◆ Task: Convert the rows below into a Markdown table with the columns No. and Line, numbering each line in order and omitting blank lines.

◆ Available data:
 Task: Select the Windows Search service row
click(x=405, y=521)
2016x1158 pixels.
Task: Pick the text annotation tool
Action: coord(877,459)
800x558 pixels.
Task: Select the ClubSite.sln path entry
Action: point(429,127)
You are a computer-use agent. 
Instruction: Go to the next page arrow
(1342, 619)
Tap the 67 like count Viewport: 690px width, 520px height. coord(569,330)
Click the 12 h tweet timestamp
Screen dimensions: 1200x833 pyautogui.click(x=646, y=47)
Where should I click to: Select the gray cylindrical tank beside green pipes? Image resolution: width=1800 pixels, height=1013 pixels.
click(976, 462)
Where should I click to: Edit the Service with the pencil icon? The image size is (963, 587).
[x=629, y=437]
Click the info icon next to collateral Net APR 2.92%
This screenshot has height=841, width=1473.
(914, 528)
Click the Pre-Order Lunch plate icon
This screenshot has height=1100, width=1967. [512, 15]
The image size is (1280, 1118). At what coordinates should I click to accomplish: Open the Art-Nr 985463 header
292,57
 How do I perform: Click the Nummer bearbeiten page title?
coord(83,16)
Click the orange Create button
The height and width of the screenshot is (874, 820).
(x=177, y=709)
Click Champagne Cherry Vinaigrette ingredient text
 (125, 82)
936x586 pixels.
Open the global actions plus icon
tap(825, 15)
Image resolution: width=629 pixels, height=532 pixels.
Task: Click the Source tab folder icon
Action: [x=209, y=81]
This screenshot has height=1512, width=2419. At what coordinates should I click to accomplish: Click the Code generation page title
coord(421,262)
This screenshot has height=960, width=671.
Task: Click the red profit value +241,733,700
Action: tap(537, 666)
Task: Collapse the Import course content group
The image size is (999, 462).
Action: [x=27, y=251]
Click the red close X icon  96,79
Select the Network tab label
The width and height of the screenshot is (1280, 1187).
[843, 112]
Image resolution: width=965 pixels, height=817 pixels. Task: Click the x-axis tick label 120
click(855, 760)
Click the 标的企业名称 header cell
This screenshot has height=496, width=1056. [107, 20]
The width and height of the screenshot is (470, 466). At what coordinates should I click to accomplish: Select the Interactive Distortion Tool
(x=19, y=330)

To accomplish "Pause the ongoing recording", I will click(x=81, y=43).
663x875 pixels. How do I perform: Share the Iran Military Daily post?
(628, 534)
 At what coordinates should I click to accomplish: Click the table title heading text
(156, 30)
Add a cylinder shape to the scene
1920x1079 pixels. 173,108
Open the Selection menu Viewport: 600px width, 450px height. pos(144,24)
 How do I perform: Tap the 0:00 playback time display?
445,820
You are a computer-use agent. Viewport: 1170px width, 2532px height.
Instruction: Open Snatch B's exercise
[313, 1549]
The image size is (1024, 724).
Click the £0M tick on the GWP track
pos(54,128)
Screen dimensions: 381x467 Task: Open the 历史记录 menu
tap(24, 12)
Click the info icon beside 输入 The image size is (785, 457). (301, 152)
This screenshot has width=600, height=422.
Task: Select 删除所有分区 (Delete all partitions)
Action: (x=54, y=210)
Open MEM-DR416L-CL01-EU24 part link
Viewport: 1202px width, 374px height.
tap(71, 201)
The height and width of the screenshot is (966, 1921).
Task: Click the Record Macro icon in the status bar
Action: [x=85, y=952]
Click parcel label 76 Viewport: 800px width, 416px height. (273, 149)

◆ Exercise answer:
| No. | Line |
|---|---|
| 1 |  Task: Select the Windows Search service row |
| 2 | click(x=405, y=521) |
| 3 | 2016x1158 pixels. |
| 4 | Task: Pick the text annotation tool |
| 5 | Action: coord(877,459) |
| 6 | 800x558 pixels. |
| 7 | Task: Select the ClubSite.sln path entry |
| 8 | Action: point(429,127) |
| 9 | You are a computer-use agent.  |
| 10 | Instruction: Go to the next page arrow |
| 11 | (1342, 619) |
| 12 | Tap the 67 like count Viewport: 690px width, 520px height. coord(569,330) |
| 13 | Click the 12 h tweet timestamp |
| 14 | Screen dimensions: 1200x833 pyautogui.click(x=646, y=47) |
| 15 | Where should I click to: Select the gray cylindrical tank beside green pipes? Image resolution: width=1800 pixels, height=1013 pixels. |
| 16 | click(976, 462) |
| 17 | Where should I click to: Edit the Service with the pencil icon? The image size is (963, 587). |
| 18 | [x=629, y=437] |
| 19 | Click the info icon next to collateral Net APR 2.92% |
| 20 | This screenshot has height=841, width=1473. |
| 21 | (914, 528) |
| 22 | Click the Pre-Order Lunch plate icon |
| 23 | This screenshot has height=1100, width=1967. [512, 15] |
| 24 | The image size is (1280, 1118). At what coordinates should I click to accomplish: Open the Art-Nr 985463 header |
| 25 | 292,57 |
| 26 |  How do I perform: Click the Nummer bearbeiten page title? |
| 27 | coord(83,16) |
| 28 | Click the orange Create button |
| 29 | The height and width of the screenshot is (874, 820). |
| 30 | (x=177, y=709) |
| 31 | Click Champagne Cherry Vinaigrette ingredient text |
| 32 |  (125, 82) |
| 33 | 936x586 pixels. |
| 34 | Open the global actions plus icon |
| 35 | tap(825, 15) |
| 36 | Image resolution: width=629 pixels, height=532 pixels. |
| 37 | Task: Click the Source tab folder icon |
| 38 | Action: [x=209, y=81] |
| 39 | This screenshot has height=1512, width=2419. At what coordinates should I click to accomplish: Click the Code generation page title |
| 40 | coord(421,262) |
| 41 | This screenshot has height=960, width=671. |
| 42 | Task: Click the red profit value +241,733,700 |
| 43 | Action: tap(537, 666) |
| 44 | Task: Collapse the Import course content group |
| 45 | The image size is (999, 462). |
| 46 | Action: [x=27, y=251] |
| 47 | Click the red close X icon  96,79 |
| 48 | Select the Network tab label |
| 49 | The width and height of the screenshot is (1280, 1187). |
| 50 | [843, 112] |
| 51 | Image resolution: width=965 pixels, height=817 pixels. Task: Click the x-axis tick label 120 |
| 52 | click(855, 760) |
| 53 | Click the 标的企业名称 header cell |
| 54 | This screenshot has height=496, width=1056. [107, 20] |
| 55 | The width and height of the screenshot is (470, 466). At what coordinates should I click to accomplish: Select the Interactive Distortion Tool |
| 56 | (x=19, y=330) |
| 57 | To accomplish "Pause the ongoing recording", I will click(x=81, y=43). |
| 58 | 663x875 pixels. How do I perform: Share the Iran Military Daily post? |
| 59 | (628, 534) |
| 60 |  At what coordinates should I click to accomplish: Click the table title heading text |
| 61 | (156, 30) |
| 62 | Add a cylinder shape to the scene |
| 63 | 1920x1079 pixels. 173,108 |
| 64 | Open the Selection menu Viewport: 600px width, 450px height. pos(144,24) |
| 65 |  How do I perform: Tap the 0:00 playback time display? |
| 66 | 445,820 |
| 67 | You are a computer-use agent. Viewport: 1170px width, 2532px height. |
| 68 | Instruction: Open Snatch B's exercise |
| 69 | [313, 1549] |
| 70 | The image size is (1024, 724). |
| 71 | Click the £0M tick on the GWP track |
| 72 | pos(54,128) |
| 73 | Screen dimensions: 381x467 Task: Open the 历史记录 menu |
| 74 | tap(24, 12) |
| 75 | Click the info icon beside 输入 The image size is (785, 457). (301, 152) |
| 76 | This screenshot has width=600, height=422. |
| 77 | Task: Select 删除所有分区 (Delete all partitions) |
| 78 | Action: (x=54, y=210) |
| 79 | Open MEM-DR416L-CL01-EU24 part link |
| 80 | Viewport: 1202px width, 374px height. |
| 81 | tap(71, 201) |
| 82 | The height and width of the screenshot is (966, 1921). |
| 83 | Task: Click the Record Macro icon in the status bar |
| 84 | Action: [x=85, y=952] |
| 85 | Click parcel label 76 Viewport: 800px width, 416px height. (273, 149) |